Supervised models for text-pair classification let you create software that assigns a label to two texts, based on some relationship between them. When the relationship is symmetric, it can be useful to incorporate this constraint into the model. This post shows how a siamese convolutional neural network performs on two duplicate question data sets.
The task of detecting duplicate content occurs on many different platforms. We see it all the time on the spaCy issue tracker, where we’re always trying to figure out which threads can be merged. Duplicate detection is also relevant to most discussion forums, where the same questions are asked repeatedly. Fortunately, there are now labelled data sets from two large community question answering sites: the recently-released Quora data set and the StackExchange corpus compiled by researchers from Melbourne University.
For comparison, we’ve also included an unsupervised baseline in the demo, which computes a simple word vector average, using vectors from the GloVe common crawl model. The superised models learn a very different similarity definition from this unsupervised baseline, which roughly represents the overlap in topics between the documents. Supervision is often discussed as a disadvantage, because it makes you use labelled data. However, it’s also a crucial advantage: it lets you use labelled data, to customize the relationships being classified. Without supervision, you’re stuck with whatever default relationship the unsupervised algorithm happens to recover.

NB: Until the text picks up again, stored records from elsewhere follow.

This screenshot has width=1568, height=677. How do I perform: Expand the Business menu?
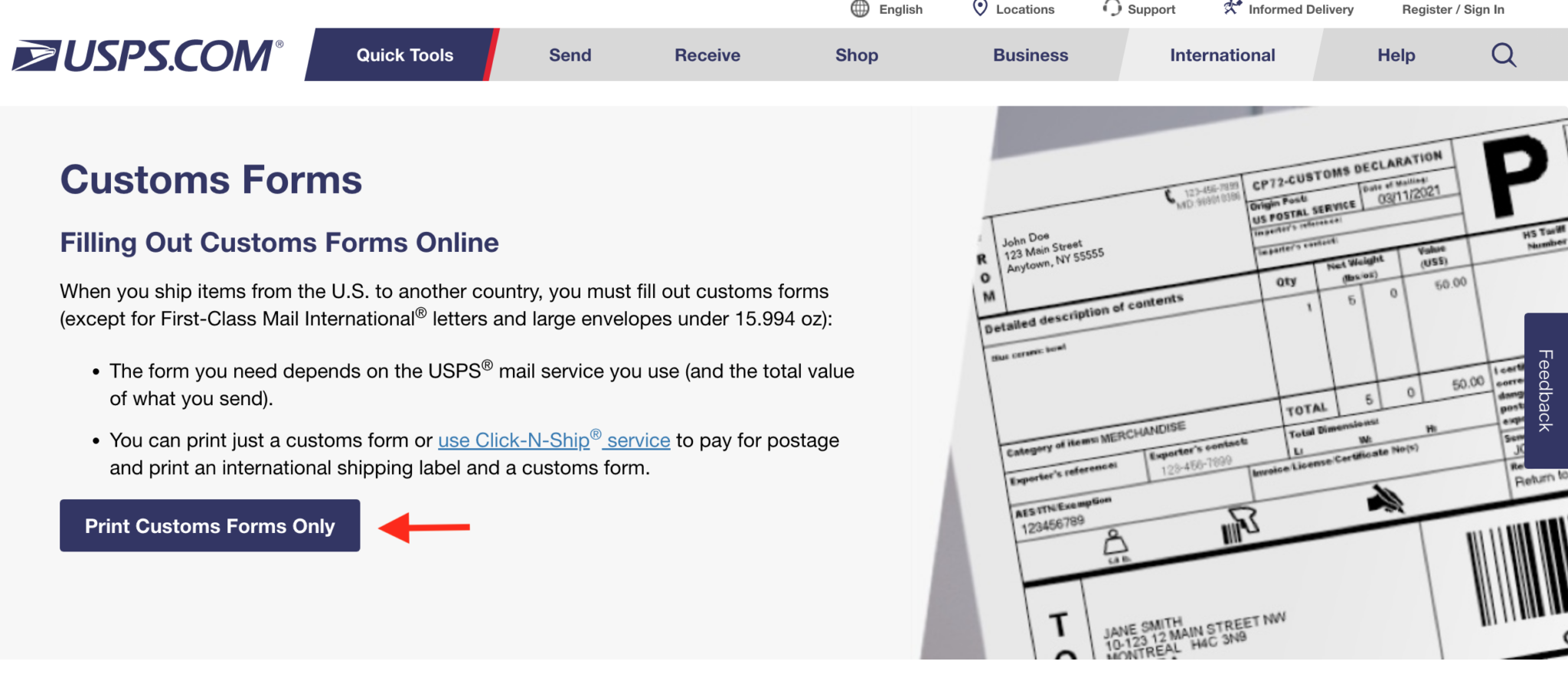coord(1030,55)
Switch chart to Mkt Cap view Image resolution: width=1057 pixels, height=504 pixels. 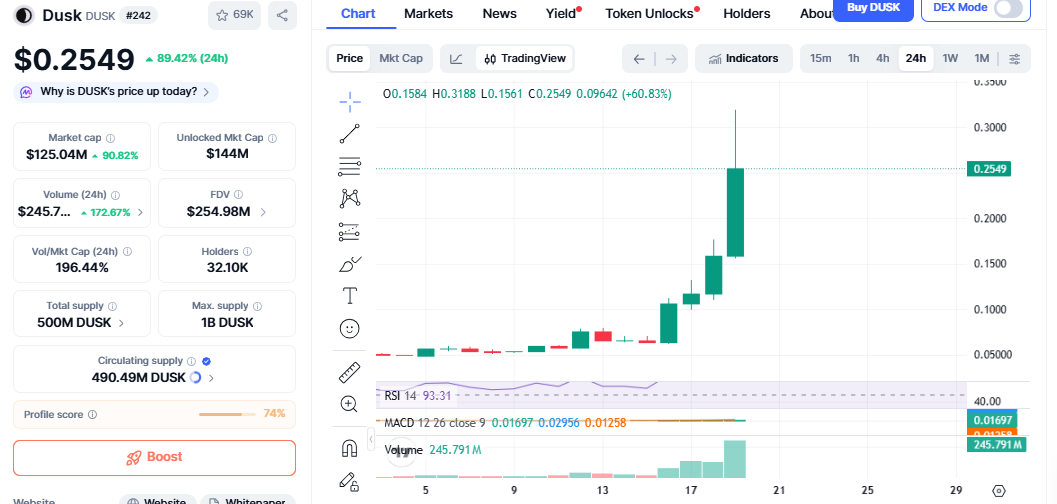401,58
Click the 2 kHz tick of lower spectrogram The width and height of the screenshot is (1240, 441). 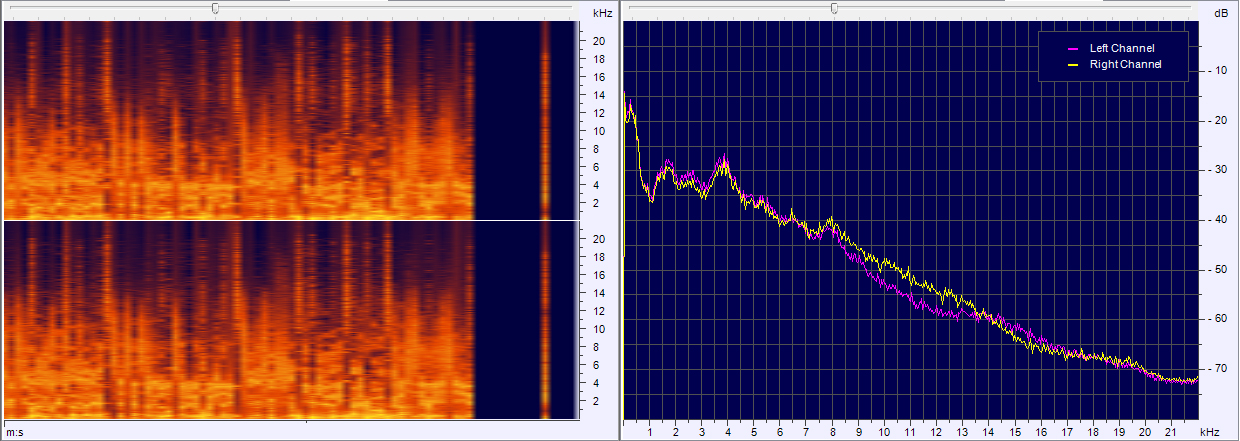597,401
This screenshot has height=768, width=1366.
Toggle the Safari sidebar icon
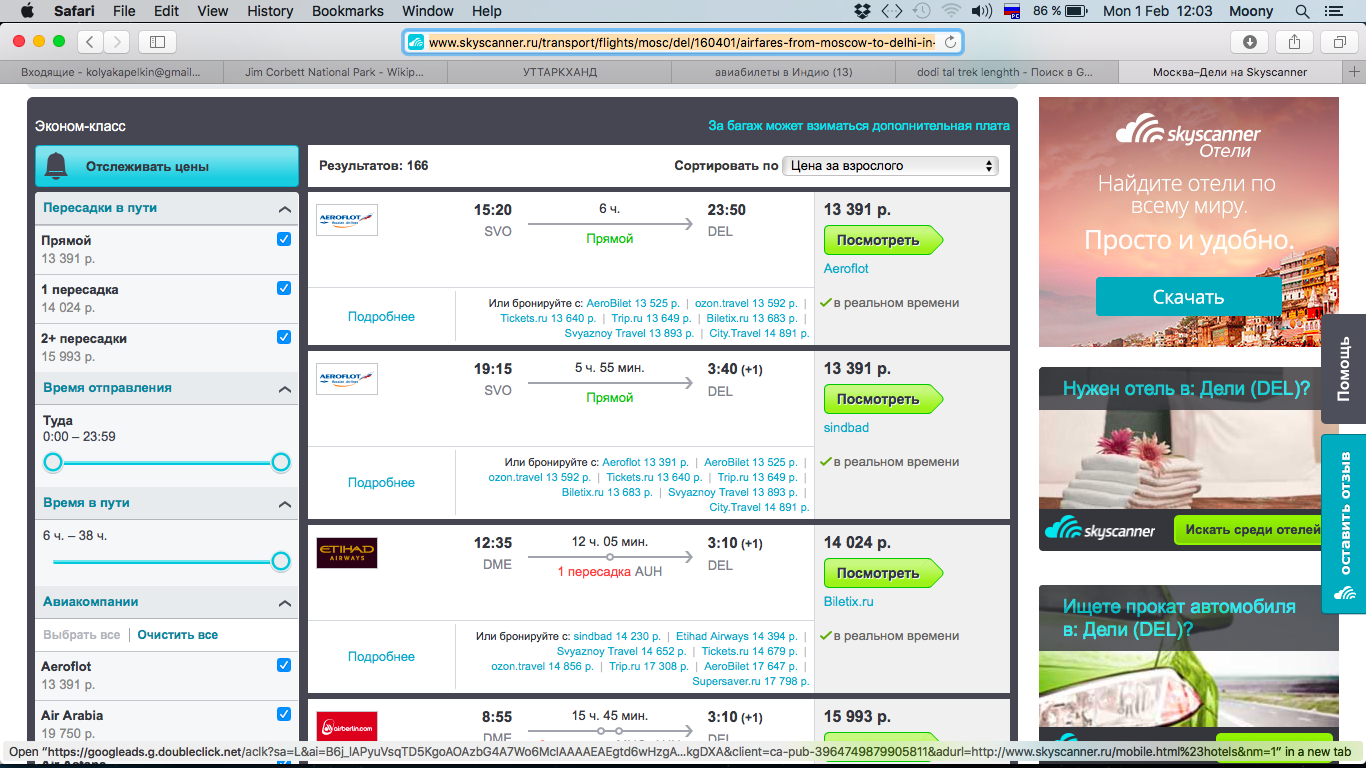(x=157, y=42)
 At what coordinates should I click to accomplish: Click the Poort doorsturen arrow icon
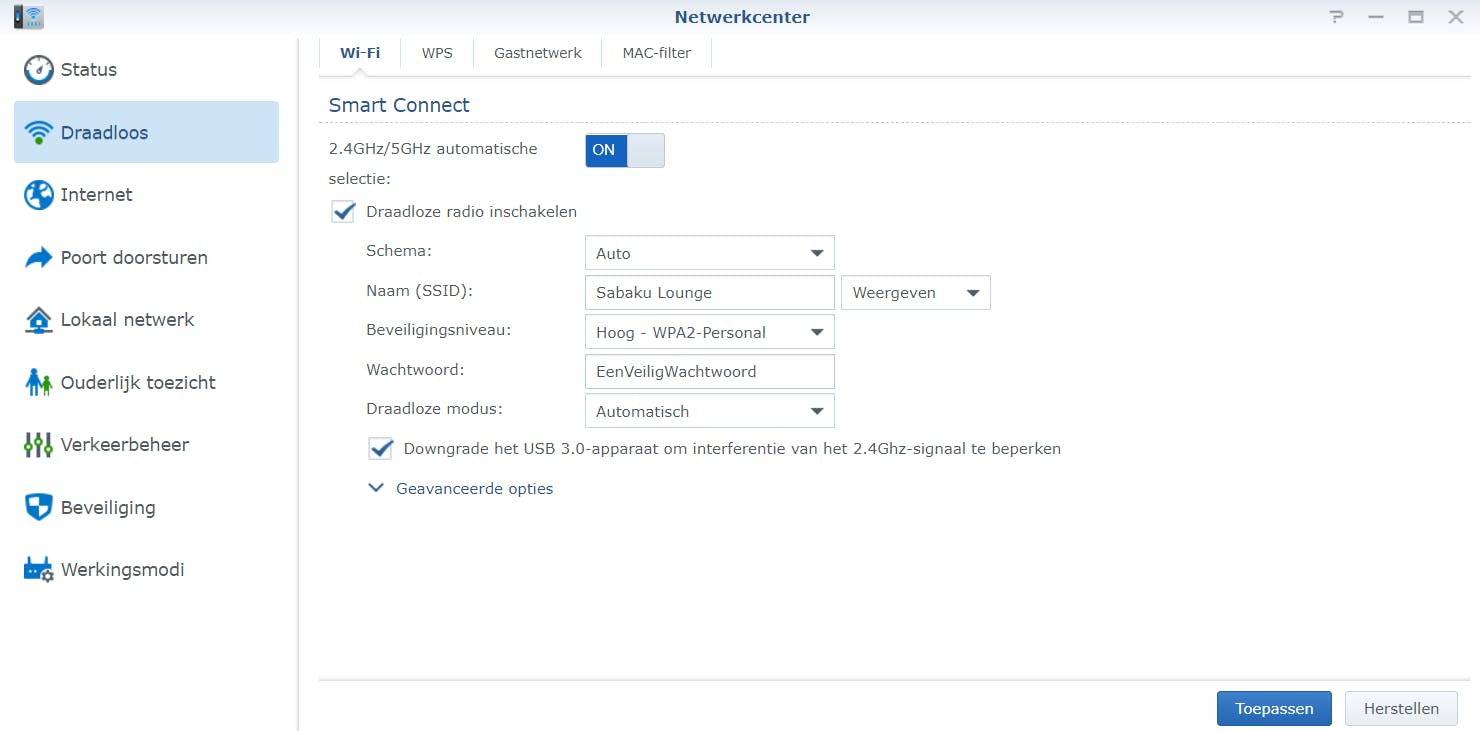[x=38, y=258]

The Quora and StackExchange data sets are labelled according to whether two
questions are duplicates. This relationship should be both commutative and
transitive. We don’t want to compute different results for
is_dup(A, B) and
is_dup(B, A) — this is the same question, and the model should treat it as
such. Similarly, if we know
is_dup(A, B) and
is_dup(B, C), it should hold
We can learn a function that obeys these constraints by using a “Siamese” architecture (for the record, I hate this name). The difference in architecture from the asymmetric model I’ve discussed previously is fairly small. As before, we first encode the sentences separately, but instead of an arbitrary non-linearity, we use a distance function to produce the prediction. Here’s a sketch of how the model is put together:
Siamese function above takes two functions,
similarity_metric. It uses the
text2vec function to separately encode each
text in the input, and then uses
similarity_metric to compare them. Each
function is assumed to return a callback to complete its backward pass. Given
this, the backpropagation logic of the Siamese network is very simple. Each
callback returns the gradient with respect to the original function’s inputs,
given the gradient of the original function’s output. For the similarity metric,
I’ve been using a distance function taken from
which he terms Cauchy Similarity:
text2vec function, I’ve been using the convolutional layer I
introduced in the previous post, Maxout Window Encoding. The MWE layer has the
same aim as the BiLSTM: extract better word features. It rewrites the vector for
each word based on the surrounding context. This is useful, because it gets
around a major limitation of word vectors. We know that a word like “duck” can
have multiple meanings, and we’d like a vector that reflects the meaning in
The figure above shows how a single MWE block rewrites the vector for each word given evidence for the two words immediately surrounding it. You can think of the output as trigram vectors — they’re built on the information from a three-word window. By simply adding another layer, we’ll get vectors computed from 5-grams — the receptive field widens with each layer we go deeper. Here’s the full model definition, using Thinc, the library I’ve been developing for spaCy 2.0’s neural network models:
After the MWE layer, we have two matrices, one for each text. The matrices may be of different lengths, and we need to output a single similarity score. The next step is the weakest part of the model: to compare these matrices, we reduce them to two vectors, by taking their elementwise mean and their elementwise max. Of the two operations, the max tends to be more informative — but using both tends to be slightly better than just using the max.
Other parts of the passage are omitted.